**** BRANO DA LEGGERE
Fausto Germanò
Il mio paese, ricordo, era fatto di candida pietra. Al risveglio, ritrovavi le case immerse nel riverbero accecante del sole mattutino, tutte abbarbicate l’una all’altra, come in un grande abbraccio o, forse, nel mutuo bisogno di proteggersi da ogni pericolo.
Una dopo l’altra le vedevi spalancare pigramente gli occhi verso est, a guardare quella spennellata d’azzurro, laggiù, in lontananza, oltre la collina di Bovalino.
Niente di che a guardarle singolarmente quelle case, ma nel colpo d’occhio d’insieme coglievi tutta la bellezza di un unicum, un corale di mute voci bianche, che da lì a poco si sarebbero mescolate al vociare indistinto dei contadini, al belare di piccole greggi e al frastuono di armenti, già pronti a prendere la via delle campane.
Questa è la visione che intere generazioni hanno vissuto nei secoli passati. A chi è toccato migrare, è stata la cosa più preziosa da portarsi dietro, scolpita nella mente e nel cuore. Era il luogo in cui rifugiarsi con la memoria, dove rivivere i giochi dell’infanzia, i riti e le tradizioni religiose, le farse carnevalesche nelle piazze e lungo le strade, quel rito antico e cruento del povero maiale trasformato in riserva per l’inverno, e tanto altro ancora.
Scrive l’antropologo Vito Teti nella prefazione al suo libro “Il senso dei luoghi”: “contro ogni apparenza, i luoghi abbandonati non muoiono mai. Si solidificano nella dimensione della memoria di coloro che vi abitavano, fino a costituire un irriducibile elemento di identità. (…) sono il luogo di una poetica. La poetica dell’abbandono”.
********
**** ELENCO FORNITO
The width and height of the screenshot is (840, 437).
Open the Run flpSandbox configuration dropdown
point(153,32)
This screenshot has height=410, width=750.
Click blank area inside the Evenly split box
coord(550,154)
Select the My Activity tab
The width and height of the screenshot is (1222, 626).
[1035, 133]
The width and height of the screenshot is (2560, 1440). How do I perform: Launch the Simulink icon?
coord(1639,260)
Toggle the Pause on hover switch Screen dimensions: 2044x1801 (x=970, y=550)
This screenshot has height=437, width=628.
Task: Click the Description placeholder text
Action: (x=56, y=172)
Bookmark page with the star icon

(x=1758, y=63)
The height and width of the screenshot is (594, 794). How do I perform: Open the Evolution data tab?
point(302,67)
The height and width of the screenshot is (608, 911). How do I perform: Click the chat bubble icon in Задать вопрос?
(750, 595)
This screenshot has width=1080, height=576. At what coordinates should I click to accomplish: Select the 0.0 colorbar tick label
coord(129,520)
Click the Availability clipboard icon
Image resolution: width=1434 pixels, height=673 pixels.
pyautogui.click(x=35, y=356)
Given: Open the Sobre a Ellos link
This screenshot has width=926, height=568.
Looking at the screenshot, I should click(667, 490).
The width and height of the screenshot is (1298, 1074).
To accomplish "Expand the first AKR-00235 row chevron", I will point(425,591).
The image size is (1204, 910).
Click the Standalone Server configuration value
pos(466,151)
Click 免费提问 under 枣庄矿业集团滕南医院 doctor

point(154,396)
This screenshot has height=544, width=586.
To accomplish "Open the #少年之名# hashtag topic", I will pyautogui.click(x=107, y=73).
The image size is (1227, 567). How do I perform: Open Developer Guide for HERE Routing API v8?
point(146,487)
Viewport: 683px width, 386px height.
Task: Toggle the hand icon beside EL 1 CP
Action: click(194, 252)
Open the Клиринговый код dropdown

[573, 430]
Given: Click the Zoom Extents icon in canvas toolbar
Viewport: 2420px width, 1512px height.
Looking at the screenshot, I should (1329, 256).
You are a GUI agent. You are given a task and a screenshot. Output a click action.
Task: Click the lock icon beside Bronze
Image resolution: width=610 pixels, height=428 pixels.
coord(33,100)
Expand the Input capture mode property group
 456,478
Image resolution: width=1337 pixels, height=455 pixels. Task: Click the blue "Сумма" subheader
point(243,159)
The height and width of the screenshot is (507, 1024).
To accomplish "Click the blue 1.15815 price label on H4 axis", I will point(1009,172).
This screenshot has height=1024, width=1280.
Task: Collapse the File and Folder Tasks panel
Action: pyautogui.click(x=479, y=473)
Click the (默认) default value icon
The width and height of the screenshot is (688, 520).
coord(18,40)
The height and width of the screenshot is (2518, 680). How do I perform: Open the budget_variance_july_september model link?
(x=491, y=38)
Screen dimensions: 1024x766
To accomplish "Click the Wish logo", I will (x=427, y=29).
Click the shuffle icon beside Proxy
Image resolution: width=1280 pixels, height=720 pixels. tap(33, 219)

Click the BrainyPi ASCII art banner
********
> **OBIETTIVI**
1 - Nel brano sul paese di pietra, chi ha scritto il libro "Il senso dei luoghi"?
2 - Riscrivi l'elenco dalla riga che contiene "The image size is (1227, 567)." fino all'ultima riga dell'elenco, entrambe incluse, sostituendo "Proxy" con "Gateway" e lasciando invariato tutto il resto.
L'elenco non ha alcun legame con il brano.

> **RISPOSTE FORNITE**
1 - L'antropologo Vito Teti.

2 -
The image size is (1227, 567). How do I perform: Open Developer Guide for HERE Routing API v8?
point(146,487)
Viewport: 683px width, 386px height.
Task: Toggle the hand icon beside EL 1 CP
Action: click(194, 252)
Open the Клиринговый код dropdown

[573, 430]
Given: Click the Zoom Extents icon in canvas toolbar
Viewport: 2420px width, 1512px height.
Looking at the screenshot, I should (1329, 256).
You are a GUI agent. You are given a task and a screenshot. Output a click action.
Task: Click the lock icon beside Bronze
Image resolution: width=610 pixels, height=428 pixels.
coord(33,100)
Expand the Input capture mode property group
 456,478
Image resolution: width=1337 pixels, height=455 pixels. Task: Click the blue "Сумма" subheader
point(243,159)
The height and width of the screenshot is (507, 1024).
To accomplish "Click the blue 1.15815 price label on H4 axis", I will point(1009,172).
This screenshot has height=1024, width=1280.
Task: Collapse the File and Folder Tasks panel
Action: pyautogui.click(x=479, y=473)
Click the (默认) default value icon
The width and height of the screenshot is (688, 520).
coord(18,40)
The height and width of the screenshot is (2518, 680). How do I perform: Open the budget_variance_july_september model link?
(x=491, y=38)
Screen dimensions: 1024x766
To accomplish "Click the Wish logo", I will (x=427, y=29).
Click the shuffle icon beside Gateway
Image resolution: width=1280 pixels, height=720 pixels. tap(33, 219)

Click the BrainyPi ASCII art banner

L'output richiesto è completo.